■ Work to be completed
Print the data below exactly, but only the lines from the one containing "Given: Select the" down to the one containing "Given: Click the 2023 label on time axis", inclusive.

■ Source material
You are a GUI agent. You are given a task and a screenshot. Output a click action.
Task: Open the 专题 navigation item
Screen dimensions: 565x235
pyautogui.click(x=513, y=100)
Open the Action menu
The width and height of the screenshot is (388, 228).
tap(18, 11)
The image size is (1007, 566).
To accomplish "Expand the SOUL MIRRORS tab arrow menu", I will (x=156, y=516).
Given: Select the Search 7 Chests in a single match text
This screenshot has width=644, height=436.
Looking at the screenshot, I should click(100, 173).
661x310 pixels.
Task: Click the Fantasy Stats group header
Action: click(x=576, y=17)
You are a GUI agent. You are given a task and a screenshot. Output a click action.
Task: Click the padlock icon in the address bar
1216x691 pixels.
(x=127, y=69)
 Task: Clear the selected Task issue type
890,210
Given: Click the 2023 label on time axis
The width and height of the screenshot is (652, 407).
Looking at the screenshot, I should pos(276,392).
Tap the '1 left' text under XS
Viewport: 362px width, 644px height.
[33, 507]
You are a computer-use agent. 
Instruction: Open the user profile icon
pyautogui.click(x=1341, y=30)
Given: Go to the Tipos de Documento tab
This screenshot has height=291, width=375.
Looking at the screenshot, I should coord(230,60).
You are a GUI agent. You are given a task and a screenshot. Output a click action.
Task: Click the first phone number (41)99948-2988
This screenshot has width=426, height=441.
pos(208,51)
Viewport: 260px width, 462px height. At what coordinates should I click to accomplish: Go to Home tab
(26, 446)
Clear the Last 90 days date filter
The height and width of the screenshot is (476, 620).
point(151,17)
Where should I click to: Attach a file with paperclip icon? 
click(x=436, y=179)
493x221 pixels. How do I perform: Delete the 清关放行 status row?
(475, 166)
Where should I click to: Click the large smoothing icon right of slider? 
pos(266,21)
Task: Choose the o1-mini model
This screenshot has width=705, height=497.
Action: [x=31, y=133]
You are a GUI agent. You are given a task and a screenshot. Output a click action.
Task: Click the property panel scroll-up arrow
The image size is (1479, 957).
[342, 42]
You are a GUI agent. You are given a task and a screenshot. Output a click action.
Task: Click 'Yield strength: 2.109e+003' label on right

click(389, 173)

■ Solution to this task
Given: Select the Search 7 Chests in a single match text
This screenshot has width=644, height=436.
Looking at the screenshot, I should click(100, 173).
661x310 pixels.
Task: Click the Fantasy Stats group header
Action: click(x=576, y=17)
You are a GUI agent. You are given a task and a screenshot. Output a click action.
Task: Click the padlock icon in the address bar
1216x691 pixels.
(x=127, y=69)
 Task: Clear the selected Task issue type
890,210
Given: Click the 2023 label on time axis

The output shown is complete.